Sa fille âgée de trois ans et demi souffre d'une maladie dégénérative et demande des soins constants. «En plus, j'adore la vie ici ! Je joue au hockey à l'aréna ; et comme j'habite "dans le mur", je n'ai même pas besoin de m'habiller pour m'y rendre !» Le mur est un vaste immeuble faisant près d'un kilomètre qui héberge des logements, des commerces, des services et lieux de loisir à Fermont. M. Marquis est également un grand amateur de chasse et de pêche. «Fermont est un magnifique endroit pour élever une jeune famille. Je veux prendre ma retraite ici !» s'exclame-t-il.
Rémi Côté-Marquis conçoit aisément que Fermont puisse ne pas plaire à un citadin, mais à l'instar de plusieurs résidents, il craint que le FIFO ne finisse par «tuer la ville».

——————

§ Objectif visé: Pourriez-vous poursuivre le texte sur la vie à Fermont à partir de sa dernière phrase ? La liste qui suit forme un matériau distinct du texte sur Fermont.

Enregistrements de données
——————

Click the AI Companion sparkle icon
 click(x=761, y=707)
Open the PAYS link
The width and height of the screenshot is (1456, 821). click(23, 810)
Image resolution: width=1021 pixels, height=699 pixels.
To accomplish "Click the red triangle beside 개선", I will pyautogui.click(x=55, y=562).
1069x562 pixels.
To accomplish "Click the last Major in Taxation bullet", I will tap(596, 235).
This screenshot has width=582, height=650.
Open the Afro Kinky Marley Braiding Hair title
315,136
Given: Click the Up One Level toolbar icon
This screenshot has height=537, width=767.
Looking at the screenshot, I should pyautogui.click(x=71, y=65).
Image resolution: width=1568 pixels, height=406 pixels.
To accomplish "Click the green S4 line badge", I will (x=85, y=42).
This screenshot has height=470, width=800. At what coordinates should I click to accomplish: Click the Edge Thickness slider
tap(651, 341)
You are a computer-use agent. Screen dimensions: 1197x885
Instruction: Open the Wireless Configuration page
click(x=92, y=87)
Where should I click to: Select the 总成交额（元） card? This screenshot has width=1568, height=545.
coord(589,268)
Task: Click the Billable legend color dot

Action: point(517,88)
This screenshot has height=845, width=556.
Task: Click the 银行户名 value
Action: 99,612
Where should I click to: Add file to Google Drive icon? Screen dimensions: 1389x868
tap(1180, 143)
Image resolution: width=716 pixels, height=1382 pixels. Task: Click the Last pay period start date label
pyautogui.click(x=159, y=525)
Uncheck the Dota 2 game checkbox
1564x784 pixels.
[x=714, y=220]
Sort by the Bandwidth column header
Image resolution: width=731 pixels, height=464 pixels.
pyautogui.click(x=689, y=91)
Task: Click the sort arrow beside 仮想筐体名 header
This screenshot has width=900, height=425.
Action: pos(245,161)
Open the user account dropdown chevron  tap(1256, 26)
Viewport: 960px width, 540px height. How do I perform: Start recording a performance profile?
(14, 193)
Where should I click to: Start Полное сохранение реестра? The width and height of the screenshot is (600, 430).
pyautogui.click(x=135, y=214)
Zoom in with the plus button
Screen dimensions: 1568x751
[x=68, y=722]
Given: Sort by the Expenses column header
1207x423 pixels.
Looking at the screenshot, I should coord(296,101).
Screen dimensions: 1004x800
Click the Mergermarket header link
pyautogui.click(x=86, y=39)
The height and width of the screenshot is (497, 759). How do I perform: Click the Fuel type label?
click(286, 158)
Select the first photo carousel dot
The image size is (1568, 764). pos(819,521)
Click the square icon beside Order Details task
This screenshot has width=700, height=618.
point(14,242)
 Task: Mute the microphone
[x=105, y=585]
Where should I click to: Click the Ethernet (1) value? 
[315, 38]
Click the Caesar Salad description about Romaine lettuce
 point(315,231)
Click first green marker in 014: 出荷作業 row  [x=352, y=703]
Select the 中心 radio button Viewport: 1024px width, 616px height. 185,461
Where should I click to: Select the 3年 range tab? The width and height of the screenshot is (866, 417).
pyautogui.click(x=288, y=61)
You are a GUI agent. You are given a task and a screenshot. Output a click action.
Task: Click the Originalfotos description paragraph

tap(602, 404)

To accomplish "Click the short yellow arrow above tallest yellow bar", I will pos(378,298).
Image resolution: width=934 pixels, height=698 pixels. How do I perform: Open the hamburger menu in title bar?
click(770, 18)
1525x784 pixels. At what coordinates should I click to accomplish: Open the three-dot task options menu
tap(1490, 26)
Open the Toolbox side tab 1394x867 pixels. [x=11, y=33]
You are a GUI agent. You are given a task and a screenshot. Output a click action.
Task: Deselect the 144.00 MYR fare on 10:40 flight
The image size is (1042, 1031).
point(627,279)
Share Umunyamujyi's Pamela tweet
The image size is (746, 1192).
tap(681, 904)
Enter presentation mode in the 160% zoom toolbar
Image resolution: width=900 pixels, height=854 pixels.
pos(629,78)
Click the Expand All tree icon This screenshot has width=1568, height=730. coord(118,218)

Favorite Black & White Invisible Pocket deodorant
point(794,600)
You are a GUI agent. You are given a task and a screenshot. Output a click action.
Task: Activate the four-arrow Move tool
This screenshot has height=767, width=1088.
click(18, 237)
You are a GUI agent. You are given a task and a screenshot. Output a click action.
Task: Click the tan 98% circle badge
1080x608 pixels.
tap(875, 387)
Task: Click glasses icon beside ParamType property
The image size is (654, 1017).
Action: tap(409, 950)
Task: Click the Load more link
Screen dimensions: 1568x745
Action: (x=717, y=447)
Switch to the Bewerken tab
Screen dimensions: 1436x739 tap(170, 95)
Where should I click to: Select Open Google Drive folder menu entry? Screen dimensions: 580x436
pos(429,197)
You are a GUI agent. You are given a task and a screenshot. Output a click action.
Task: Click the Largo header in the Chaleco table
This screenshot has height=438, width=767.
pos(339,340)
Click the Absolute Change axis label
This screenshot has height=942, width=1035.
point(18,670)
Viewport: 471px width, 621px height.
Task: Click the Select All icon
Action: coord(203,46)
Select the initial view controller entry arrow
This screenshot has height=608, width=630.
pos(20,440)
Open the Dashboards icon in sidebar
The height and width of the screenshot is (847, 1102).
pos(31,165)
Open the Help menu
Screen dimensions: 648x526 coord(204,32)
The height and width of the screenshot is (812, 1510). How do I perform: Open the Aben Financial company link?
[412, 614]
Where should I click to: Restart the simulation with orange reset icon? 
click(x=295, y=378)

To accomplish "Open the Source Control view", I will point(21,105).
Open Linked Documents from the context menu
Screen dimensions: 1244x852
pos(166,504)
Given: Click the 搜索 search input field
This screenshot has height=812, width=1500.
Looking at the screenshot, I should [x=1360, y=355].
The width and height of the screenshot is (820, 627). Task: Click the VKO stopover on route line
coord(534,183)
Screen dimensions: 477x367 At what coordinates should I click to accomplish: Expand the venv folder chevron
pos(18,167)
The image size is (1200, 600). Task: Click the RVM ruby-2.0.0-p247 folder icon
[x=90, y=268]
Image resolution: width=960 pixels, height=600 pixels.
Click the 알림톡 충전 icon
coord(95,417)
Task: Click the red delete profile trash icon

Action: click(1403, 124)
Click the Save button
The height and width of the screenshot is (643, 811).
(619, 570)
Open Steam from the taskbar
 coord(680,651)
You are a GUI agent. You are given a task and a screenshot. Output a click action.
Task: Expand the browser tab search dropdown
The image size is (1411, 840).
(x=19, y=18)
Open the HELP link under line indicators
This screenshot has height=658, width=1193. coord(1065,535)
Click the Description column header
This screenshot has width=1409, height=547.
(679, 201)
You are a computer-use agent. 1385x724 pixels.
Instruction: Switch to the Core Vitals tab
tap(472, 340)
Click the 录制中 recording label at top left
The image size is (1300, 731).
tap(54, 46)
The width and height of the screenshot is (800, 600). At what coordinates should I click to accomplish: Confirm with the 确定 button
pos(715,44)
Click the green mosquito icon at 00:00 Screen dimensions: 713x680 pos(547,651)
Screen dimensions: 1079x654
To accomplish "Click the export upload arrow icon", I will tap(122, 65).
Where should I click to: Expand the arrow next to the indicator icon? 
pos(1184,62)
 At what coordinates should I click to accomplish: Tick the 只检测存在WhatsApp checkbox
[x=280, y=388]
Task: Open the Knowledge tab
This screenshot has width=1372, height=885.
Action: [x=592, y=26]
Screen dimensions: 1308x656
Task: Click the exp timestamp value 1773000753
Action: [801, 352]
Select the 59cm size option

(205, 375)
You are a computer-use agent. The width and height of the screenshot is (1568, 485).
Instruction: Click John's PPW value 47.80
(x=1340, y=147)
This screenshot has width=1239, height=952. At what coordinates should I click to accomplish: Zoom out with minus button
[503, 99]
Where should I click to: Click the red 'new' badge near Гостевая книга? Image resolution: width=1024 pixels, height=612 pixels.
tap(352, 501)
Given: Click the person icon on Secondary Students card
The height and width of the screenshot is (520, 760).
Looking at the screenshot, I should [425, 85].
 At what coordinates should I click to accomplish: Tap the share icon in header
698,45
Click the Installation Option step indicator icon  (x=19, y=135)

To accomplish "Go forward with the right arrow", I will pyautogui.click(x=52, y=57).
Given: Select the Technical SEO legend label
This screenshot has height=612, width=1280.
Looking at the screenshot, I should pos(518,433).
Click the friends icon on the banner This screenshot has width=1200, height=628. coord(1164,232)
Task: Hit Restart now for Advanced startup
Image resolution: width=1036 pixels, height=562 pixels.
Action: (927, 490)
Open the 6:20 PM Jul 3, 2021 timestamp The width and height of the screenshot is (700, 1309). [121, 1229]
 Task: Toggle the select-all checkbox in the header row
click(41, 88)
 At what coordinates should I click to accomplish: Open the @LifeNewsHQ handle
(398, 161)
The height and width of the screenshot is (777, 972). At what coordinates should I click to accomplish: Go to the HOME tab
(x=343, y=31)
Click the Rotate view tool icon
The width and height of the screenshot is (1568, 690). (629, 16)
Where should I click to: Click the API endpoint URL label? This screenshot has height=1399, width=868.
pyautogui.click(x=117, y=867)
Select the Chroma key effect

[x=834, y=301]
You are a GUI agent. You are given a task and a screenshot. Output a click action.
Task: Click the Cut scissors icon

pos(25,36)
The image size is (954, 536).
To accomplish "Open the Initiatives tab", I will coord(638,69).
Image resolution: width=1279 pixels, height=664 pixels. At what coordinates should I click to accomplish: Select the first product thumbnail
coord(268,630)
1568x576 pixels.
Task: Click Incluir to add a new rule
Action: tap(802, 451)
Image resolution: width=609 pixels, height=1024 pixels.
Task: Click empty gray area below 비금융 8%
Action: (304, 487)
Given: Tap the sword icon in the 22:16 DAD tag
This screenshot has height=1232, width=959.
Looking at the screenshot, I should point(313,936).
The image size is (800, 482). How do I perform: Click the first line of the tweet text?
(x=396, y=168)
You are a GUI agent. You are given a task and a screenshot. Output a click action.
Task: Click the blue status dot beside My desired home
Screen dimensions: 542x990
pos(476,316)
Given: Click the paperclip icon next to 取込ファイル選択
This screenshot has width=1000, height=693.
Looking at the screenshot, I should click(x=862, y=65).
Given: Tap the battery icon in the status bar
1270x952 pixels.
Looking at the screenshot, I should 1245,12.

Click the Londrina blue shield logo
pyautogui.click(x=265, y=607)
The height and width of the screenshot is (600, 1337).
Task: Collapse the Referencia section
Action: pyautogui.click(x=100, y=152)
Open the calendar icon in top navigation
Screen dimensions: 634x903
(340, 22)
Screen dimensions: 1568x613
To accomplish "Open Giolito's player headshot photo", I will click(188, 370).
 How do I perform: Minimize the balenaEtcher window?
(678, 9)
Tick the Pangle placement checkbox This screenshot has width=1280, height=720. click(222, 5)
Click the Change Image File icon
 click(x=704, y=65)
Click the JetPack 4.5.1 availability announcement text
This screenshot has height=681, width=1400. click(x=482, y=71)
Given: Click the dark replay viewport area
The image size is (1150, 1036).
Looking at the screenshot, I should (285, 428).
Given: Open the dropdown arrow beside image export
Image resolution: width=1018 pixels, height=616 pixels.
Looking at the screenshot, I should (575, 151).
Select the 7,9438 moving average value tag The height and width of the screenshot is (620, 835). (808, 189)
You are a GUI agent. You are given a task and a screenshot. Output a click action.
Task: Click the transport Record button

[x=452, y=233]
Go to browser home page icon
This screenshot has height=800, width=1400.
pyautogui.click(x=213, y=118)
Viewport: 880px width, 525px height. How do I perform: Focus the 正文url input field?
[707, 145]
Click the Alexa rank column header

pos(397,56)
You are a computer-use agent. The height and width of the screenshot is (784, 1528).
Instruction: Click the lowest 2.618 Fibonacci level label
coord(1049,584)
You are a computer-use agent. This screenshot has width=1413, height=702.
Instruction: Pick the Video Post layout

——————

§ Résultat attendu:
Une petite crainte
Embauché chez AMMC également à titre de résident de Fermont, un technicien que nous appellerons Stéphane Tremblay (il n'a pas voulu donner son nom), âgé de 32 ans, en apprécie aussi les atouts. «Nos amis sont ici et nous y venons en vacances, dit-il. Mais ma conjointe n'a pu y trouver de travail dans son domaine et je suis récemment passé en FIFO.» Le couple habite maintenant aux Escoumins, à moins d'une heure de route de Forestville, où sont établis les beaux-parents. Le couple attend son premier enfant. «Je prendrai au moins cinq semaines de congé de paternité, raconte-t-il. Si nous voyons que le FIFO ne nous convient plus, nous aviserons. Nous avons une petite crainte. Mais on me dit que j'aurai plus de temps de qualité avec mon enfant.»